The detection antigen coated by the conventional ELISA kit at present is a bacterial lipopolysaccharide component, the antigen inducing the long-term immune response in the chicken also comprises more bacterial structural proteins and functional non-structural proteins generated by the interaction between bacteria and host cells in the bacterial infection process, and potential immunogens which can be used for detection exist in the protein library.

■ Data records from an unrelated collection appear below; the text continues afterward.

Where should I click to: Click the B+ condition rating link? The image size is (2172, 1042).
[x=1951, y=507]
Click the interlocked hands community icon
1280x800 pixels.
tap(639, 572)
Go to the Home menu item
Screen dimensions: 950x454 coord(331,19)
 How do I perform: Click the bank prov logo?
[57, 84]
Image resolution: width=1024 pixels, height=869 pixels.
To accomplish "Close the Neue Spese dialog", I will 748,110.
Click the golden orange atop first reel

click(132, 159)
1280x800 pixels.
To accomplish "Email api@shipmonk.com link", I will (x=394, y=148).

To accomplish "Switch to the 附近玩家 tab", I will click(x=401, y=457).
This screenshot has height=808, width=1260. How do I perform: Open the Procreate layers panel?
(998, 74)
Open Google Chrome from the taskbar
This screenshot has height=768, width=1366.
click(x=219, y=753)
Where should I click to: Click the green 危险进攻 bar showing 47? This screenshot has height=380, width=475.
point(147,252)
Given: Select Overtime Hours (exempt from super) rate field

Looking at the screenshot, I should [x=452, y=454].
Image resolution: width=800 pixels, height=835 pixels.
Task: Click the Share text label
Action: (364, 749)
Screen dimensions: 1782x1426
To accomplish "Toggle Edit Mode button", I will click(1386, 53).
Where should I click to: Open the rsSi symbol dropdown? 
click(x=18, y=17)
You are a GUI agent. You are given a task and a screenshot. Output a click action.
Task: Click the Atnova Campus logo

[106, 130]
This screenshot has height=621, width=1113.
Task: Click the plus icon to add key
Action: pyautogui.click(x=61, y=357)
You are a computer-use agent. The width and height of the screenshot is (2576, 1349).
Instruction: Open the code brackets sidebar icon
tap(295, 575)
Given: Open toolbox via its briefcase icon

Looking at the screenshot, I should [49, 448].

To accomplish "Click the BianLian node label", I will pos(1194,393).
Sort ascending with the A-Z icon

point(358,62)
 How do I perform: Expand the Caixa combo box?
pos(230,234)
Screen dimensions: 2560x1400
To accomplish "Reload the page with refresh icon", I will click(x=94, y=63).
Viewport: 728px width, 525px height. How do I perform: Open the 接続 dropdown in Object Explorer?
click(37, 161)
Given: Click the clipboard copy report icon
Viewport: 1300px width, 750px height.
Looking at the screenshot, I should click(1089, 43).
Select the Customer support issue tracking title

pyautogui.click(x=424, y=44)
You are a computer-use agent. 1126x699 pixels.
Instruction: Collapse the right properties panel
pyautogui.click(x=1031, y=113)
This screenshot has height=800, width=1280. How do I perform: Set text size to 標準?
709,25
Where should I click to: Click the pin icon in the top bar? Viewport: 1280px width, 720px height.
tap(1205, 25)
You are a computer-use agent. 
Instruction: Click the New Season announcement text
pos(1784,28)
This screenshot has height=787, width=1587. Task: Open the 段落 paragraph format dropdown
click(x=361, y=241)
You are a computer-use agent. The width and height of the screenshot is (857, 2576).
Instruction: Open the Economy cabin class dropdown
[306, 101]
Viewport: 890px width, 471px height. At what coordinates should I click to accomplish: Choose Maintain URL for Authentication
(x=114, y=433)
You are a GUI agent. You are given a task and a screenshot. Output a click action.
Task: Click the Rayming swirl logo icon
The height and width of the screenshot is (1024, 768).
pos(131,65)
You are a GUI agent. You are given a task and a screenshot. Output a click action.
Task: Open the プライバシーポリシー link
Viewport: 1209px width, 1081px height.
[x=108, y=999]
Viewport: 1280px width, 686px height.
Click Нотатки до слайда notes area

Therefore, an ELISA detection method for salmonella pullorum antibody based on the protein, which has good detection specificity and high sensitivity, is required to be established so as to accelerate the eradication of pullorum infection in chicken farms and finally achieve the purification purpose.

Disclosure of Invention

Aiming at the problems, the invention provides an ELISA detection method for an antibody based on Salmonella pullorum X protein coating.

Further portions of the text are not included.